Em discurso no dia da votação, o senador enfatizou que recursos do Fundo Social do pré-sal serão direcionados para financiar a infraestrutura de escoamento de gás, que também pode beneficiar a fabricação de fertilizantes, reduzindo a dependência de importações. “Não é só para energia. Nós importamos US$ 14 bilhões por ano de fertilizantes”, afirmou.
Uso de Recursos do Fundo Social do Pré-Sal
O texto aprovado pela Câmara e pelo Senado permite que verbas do Fundo Social do pré-sal financiem a construção de gasodutos. Essa infraestrutura é crucial para transportar o gás da costa até estados do interior, onde Suarez possui participação em distribuidoras de gás, mas onde ainda não há oferta local. Essa medida, que não constava na versão original da MP enviada pelo Governo, pode viabilizar a chegada do combustível e, consequentemente, tornar economicamente viáveis as termelétricas a gás nessas regiões.
Marcos Mendes, pesquisador associado do Insper, comentou que essa iniciativa representa uma forma do governo desembolsar recursos do Orçamento para políticas públicas sem impactar o resultado primário, um “truque” que o Congresso agora também busca replicar. Essa estratégia de utilizar o Fundo Social para financiar infraestrutura pública já foi tentada anteriormente, mas não avançou. Agora, a decisão sobre sancionar ou vetar a medida cabe ao presidente Luiz Inácio Lula da Silva.
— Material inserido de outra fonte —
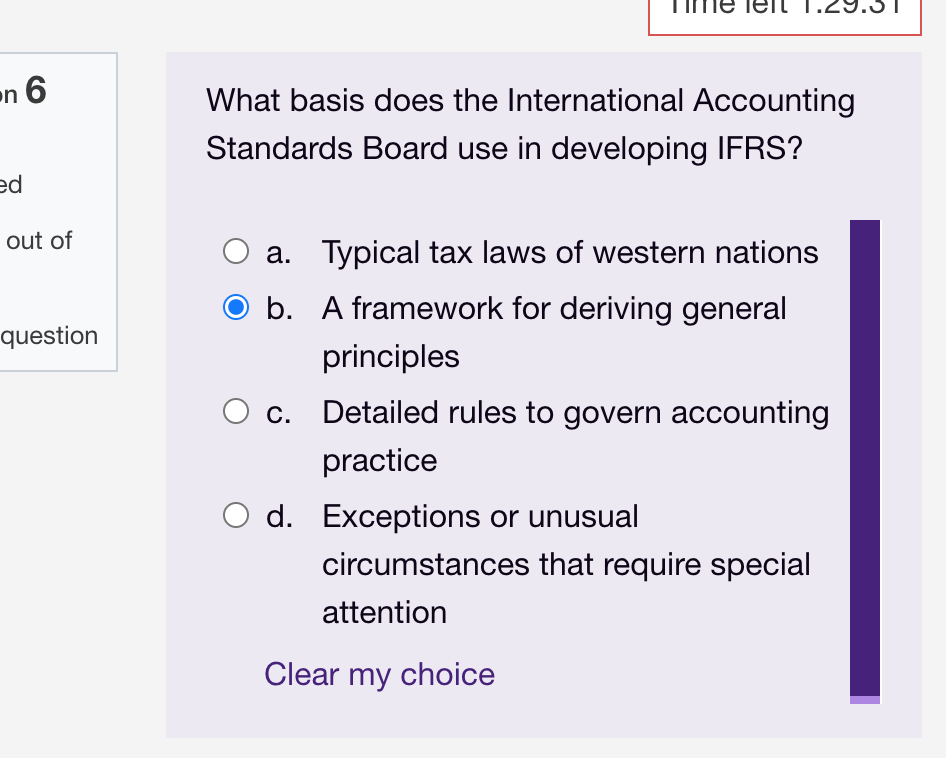The image size is (946, 758).
Task: Pick radio button for option d
Action: [x=236, y=515]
A MP aprovada determina que o superávit do Fundo Social poderá servir como fonte para bancos estatais utilizarem em linhas de crédito para a infraestrutura de gás natural. As instituições financeiras assumirão o risco de crédito dessas operações. Criado em 2010, o Fundo Social do pré-sal visava ser uma poupança para futuras gerações com a Receita do petróleo, mas tem sido cada vez mais utilizado para financiar políticas públicas e contornar limitações fiscais. Recentemente, o Congresso autorizou seu uso para projetos de infraestrutura social, habitação popular e ações em calamidades públicas.
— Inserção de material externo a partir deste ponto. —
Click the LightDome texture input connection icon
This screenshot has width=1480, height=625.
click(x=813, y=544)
Contexto da Privatização da Eletrobras e as Termelétricas a Gás
O projeto de privatização da Eletrobras, em 2021, incluiu uma emenda que exigia a contratação compulsória de 8.000 MW de energia gerada a gás natural como “energia de reserva de capacidade”. O objetivo era mitigar o risco das oscilações das fontes renováveis, como eólica e solar. A determinação de localização das usinas em estados do Norte, Nordeste e Centro-Oeste coincidia com as áreas onde Carlos Suarez detém participação em distribuidoras de gás, mas sem oferta local.
O entrave para Suarez era um “preço-teto” para a contratação dessa energia, baseado em um leilão de 2019 e corrigido pela inflação, o que tornava o negócio inviável devido aos custos de transporte do gás. O primeiro relatório do senador Eduardo Braga previa a contratação obrigatória de gás sem preço-teto, o que foi visto pelo setor elétrico como uma forma de viabilizar as usinas. Contudo, após pressão do setor e do governo, Braga precisou recuar da obrigatoriedade de contratação, o que foi visto como um revés para o empresário.
Apesar disso, a permissão para a construção de gasodutos com recursos do fundo do petróleo permaneceu no texto. Isso pode, por si só, viabilizar a chegada do combustível aos estados e permitir que as termelétricas ofereçam energia a preços competitivos, tornando o negócio viável mesmo sem a contratação compulsória.